Perhaps movies, in theatres, have this effect sometimes. People line up together, with their friends and lovers, to see the latest film. But that involves leaving the home, going out into the public sphere. Series television can be watched in groups, but more often they are talked about in groups, while everyone watches from their own private cyclops. Bingewatching is what is done, now. Whole series are released at once to the web, and people pound their eyeballs against it as if they are reading Harry Potter books. They do this miserable immolation of their eyeballs alone, mostly, or just with family who are already in the home.
What feels revolutionary, anymore? Where did that energy of music go? What do people do that makes them excited to share with their friends?
Even when I was young, I can’t think of anything that made me feel that. Communal experiences were communal. Home experiences were private, mostly. I’d go to a concert with friends and feel a communal excitement, but I’d never take a CD to a friends’ house to share this music with them, and nothing more, but just listen to the music and talk about the music and repeat the music and feel like something amazing was happening, something amazing was about to happen.

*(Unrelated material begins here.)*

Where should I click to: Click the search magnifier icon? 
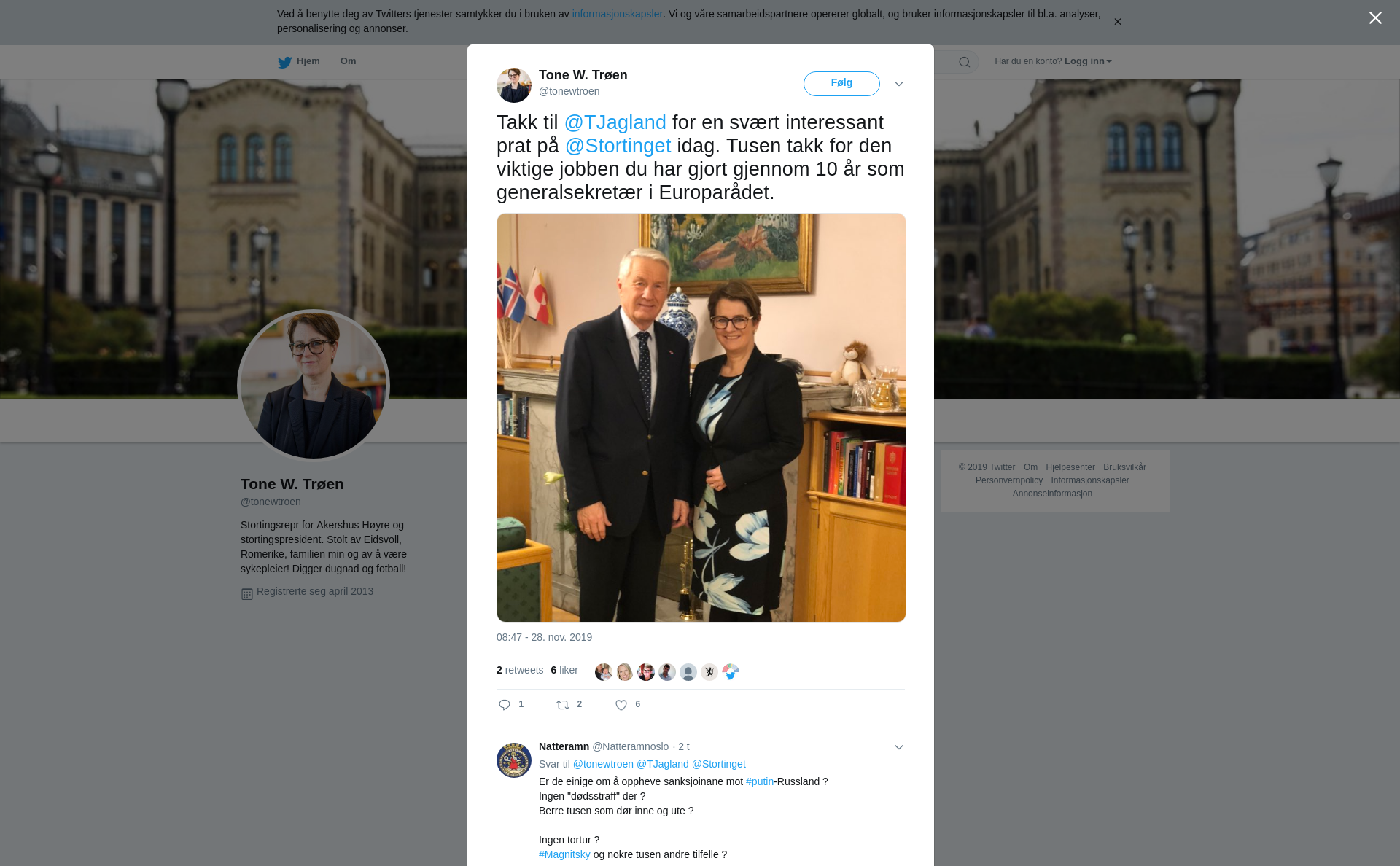pyautogui.click(x=965, y=62)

The magic of music, in Wylding Hall, this pulsating energy of possibility and youth and revolution made me pine for a world in the same way that Julian pined for a world. Julian longed for mysticism and spells and the ancient, hidden knowledge – what other characters called “Aleister Crowley shit”. I pined for the long summer energy and spirit, where someone would buy a record with so much excitement – where art was so important that it had to be shared immediately and run to your friends’ houses and share it all, because something amazing was going to happen. The magic came in the song, and the whole society shifted into an open, liberated, liberal culture, with these spells that carried hippies and punks and all those rebel yowls into the bedrooms and homes, where the spell was cast on a generation. I wish I lived that kind of youth, in my lonely suburb. I wish I lived the kind of youth where we thought the world would change with a brand new song.